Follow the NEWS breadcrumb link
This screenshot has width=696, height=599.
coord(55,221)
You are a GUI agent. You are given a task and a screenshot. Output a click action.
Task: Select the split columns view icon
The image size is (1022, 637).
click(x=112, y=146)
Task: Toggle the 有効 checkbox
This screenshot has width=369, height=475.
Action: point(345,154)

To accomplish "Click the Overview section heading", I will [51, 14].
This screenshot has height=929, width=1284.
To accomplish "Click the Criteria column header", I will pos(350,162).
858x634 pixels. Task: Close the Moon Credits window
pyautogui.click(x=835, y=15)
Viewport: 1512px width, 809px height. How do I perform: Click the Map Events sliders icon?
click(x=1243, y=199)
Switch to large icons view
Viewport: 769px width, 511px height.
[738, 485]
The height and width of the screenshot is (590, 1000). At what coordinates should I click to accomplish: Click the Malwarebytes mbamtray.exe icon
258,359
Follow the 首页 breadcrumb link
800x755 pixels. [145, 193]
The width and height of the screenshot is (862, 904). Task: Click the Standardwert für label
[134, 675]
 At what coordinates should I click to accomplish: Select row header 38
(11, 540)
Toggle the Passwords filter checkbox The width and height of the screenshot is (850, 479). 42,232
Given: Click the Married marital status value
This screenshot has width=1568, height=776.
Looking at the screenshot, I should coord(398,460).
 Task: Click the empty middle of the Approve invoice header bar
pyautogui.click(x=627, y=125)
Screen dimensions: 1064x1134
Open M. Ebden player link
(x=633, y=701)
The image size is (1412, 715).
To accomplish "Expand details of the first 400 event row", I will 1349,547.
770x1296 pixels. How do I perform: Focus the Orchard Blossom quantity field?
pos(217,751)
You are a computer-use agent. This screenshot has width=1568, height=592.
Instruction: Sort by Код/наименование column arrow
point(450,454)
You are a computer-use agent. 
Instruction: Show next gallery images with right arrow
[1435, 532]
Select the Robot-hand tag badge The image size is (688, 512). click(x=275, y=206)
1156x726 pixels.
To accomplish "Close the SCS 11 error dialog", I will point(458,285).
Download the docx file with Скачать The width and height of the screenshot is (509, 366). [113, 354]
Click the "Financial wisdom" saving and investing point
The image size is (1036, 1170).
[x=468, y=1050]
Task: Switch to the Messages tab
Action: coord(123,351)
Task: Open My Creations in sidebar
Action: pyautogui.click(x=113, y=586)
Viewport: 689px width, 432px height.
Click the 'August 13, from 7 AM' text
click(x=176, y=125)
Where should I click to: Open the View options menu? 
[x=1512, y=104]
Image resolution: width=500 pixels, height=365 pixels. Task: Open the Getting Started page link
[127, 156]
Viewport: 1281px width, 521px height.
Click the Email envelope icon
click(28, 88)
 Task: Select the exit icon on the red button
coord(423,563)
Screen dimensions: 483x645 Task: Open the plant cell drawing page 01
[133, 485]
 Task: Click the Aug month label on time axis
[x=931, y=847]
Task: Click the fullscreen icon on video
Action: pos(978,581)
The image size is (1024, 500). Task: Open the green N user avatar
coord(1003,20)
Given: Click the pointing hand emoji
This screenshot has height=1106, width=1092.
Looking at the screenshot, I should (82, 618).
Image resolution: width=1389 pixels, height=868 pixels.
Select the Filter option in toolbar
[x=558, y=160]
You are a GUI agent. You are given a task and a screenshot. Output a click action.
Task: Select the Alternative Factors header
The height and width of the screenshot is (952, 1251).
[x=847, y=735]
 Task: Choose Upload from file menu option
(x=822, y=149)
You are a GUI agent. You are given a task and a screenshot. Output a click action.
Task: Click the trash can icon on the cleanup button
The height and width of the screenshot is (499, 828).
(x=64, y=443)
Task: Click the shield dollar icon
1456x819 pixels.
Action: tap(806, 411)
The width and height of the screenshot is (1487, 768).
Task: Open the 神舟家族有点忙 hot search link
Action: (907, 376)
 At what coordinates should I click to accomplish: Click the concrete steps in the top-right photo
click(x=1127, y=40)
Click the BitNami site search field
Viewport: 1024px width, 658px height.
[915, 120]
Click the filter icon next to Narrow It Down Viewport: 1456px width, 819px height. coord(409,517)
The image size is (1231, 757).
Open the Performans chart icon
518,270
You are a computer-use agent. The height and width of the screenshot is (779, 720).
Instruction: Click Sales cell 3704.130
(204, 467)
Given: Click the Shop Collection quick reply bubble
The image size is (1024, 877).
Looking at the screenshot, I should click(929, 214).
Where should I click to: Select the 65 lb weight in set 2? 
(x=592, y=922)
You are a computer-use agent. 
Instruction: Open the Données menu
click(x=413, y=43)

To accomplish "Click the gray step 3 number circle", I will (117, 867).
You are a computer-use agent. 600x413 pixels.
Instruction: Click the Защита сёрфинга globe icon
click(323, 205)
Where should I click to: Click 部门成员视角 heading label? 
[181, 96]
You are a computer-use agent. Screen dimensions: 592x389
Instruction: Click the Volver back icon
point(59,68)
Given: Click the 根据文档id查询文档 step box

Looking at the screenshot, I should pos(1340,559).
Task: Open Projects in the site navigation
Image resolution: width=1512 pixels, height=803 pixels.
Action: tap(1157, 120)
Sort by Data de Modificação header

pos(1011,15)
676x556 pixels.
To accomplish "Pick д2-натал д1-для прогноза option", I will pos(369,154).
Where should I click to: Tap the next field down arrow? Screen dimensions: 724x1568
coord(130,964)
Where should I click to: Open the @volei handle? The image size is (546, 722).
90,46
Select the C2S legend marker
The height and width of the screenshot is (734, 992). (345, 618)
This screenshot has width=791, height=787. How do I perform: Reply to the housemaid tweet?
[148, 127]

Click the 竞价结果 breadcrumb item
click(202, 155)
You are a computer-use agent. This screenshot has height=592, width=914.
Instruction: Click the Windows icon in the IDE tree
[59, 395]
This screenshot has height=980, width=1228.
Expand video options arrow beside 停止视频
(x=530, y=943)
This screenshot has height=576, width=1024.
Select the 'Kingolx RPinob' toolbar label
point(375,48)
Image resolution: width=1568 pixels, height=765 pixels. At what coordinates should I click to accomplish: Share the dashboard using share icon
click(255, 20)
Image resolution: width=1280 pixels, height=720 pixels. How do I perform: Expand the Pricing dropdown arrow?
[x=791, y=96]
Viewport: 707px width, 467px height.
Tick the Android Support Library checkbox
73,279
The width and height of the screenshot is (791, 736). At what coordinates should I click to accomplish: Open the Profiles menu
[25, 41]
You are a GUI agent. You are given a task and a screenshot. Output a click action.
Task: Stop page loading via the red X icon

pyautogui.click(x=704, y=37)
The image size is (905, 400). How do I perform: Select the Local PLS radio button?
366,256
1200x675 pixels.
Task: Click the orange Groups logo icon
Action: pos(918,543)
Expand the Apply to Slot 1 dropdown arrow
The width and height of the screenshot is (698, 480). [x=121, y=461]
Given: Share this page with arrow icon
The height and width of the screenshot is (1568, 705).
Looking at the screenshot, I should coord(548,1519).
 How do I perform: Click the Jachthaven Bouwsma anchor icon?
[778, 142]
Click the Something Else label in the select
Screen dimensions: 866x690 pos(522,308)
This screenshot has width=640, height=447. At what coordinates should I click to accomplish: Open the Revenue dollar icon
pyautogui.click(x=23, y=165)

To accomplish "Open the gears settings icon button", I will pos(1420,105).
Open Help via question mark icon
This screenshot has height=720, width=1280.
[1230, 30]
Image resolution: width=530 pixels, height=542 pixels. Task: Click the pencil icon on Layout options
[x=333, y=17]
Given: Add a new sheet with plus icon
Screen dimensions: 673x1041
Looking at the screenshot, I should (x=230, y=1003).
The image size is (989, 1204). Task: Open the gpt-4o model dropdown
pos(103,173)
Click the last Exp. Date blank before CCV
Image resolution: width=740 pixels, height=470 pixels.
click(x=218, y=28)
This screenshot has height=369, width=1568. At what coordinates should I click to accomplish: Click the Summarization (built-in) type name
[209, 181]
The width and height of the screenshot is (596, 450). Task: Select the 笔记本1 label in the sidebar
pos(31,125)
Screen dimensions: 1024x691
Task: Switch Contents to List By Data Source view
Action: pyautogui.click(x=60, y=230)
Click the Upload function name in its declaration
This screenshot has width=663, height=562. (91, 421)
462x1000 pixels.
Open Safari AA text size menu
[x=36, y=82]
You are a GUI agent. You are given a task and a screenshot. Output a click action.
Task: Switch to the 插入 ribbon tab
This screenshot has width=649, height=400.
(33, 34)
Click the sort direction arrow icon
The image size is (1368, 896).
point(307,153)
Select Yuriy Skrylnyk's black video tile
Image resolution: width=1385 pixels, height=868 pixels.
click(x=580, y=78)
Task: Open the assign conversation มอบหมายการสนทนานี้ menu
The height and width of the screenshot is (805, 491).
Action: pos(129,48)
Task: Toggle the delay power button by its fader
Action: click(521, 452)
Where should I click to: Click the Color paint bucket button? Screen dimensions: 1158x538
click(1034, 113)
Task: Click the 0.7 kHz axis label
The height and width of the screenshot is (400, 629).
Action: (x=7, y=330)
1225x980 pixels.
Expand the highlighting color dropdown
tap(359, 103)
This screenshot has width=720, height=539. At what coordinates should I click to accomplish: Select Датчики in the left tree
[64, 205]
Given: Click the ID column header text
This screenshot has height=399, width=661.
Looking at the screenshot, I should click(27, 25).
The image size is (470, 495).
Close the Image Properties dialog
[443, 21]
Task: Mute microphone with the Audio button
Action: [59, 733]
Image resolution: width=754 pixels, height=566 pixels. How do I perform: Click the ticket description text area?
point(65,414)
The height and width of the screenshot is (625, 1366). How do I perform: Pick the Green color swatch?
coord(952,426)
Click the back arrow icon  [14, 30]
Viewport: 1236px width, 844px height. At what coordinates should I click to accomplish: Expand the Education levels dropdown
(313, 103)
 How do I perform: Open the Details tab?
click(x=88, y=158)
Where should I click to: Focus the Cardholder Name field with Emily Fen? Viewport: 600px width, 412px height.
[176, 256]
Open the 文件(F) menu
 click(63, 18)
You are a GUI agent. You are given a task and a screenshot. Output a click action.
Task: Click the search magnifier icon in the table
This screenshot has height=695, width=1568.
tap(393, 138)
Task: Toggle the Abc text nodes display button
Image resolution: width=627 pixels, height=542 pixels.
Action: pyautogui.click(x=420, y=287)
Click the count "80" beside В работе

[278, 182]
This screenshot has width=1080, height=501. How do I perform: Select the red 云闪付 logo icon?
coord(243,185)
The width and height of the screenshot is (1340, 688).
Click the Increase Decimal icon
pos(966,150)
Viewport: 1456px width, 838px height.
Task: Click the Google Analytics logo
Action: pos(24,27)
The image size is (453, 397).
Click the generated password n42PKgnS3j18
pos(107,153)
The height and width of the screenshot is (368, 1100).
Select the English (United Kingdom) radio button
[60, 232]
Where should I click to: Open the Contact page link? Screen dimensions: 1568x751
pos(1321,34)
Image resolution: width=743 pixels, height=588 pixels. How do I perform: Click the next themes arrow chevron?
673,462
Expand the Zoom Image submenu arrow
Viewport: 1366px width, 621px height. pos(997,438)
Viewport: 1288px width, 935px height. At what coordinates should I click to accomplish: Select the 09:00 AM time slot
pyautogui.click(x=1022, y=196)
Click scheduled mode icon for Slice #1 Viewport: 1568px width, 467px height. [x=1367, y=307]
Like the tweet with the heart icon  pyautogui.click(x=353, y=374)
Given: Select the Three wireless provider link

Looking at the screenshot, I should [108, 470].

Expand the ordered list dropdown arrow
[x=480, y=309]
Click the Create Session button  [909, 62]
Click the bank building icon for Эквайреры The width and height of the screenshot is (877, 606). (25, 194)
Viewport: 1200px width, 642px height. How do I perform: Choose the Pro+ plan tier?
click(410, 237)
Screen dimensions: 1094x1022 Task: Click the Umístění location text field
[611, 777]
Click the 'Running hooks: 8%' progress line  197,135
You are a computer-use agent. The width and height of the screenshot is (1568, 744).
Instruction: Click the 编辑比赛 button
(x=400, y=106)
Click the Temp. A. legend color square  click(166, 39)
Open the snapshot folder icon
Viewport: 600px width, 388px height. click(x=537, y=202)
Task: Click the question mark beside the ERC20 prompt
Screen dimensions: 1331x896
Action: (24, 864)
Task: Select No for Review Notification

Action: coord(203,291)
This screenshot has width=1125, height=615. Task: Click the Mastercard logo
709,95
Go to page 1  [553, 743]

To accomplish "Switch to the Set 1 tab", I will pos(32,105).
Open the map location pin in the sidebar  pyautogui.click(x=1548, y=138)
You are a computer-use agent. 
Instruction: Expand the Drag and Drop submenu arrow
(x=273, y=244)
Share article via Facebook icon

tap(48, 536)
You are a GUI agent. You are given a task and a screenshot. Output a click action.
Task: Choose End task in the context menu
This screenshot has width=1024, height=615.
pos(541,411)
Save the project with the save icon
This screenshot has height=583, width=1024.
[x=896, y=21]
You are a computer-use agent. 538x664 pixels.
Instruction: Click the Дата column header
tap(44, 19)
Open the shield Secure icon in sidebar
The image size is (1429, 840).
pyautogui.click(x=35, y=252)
###
■ PROBLEM TO SOLVE
Within the material above, extract exactly the lines that start at the line containing "Given: Select the" and stop after the line containing "Go to page 1", and only those.

■ YOUR RESPONSE
Given: Select the Three wireless provider link

Looking at the screenshot, I should [108, 470].

Expand the ordered list dropdown arrow
[x=480, y=309]
Click the Create Session button  [909, 62]
Click the bank building icon for Эквайреры The width and height of the screenshot is (877, 606). (25, 194)
Viewport: 1200px width, 642px height. How do I perform: Choose the Pro+ plan tier?
click(410, 237)
Screen dimensions: 1094x1022 Task: Click the Umístění location text field
[611, 777]
Click the 'Running hooks: 8%' progress line  197,135
You are a computer-use agent. The width and height of the screenshot is (1568, 744).
Instruction: Click the 编辑比赛 button
(x=400, y=106)
Click the Temp. A. legend color square  click(166, 39)
Open the snapshot folder icon
Viewport: 600px width, 388px height. click(x=537, y=202)
Task: Click the question mark beside the ERC20 prompt
Screen dimensions: 1331x896
Action: (24, 864)
Task: Select No for Review Notification

Action: coord(203,291)
This screenshot has width=1125, height=615. Task: Click the Mastercard logo
709,95
Go to page 1  [553, 743]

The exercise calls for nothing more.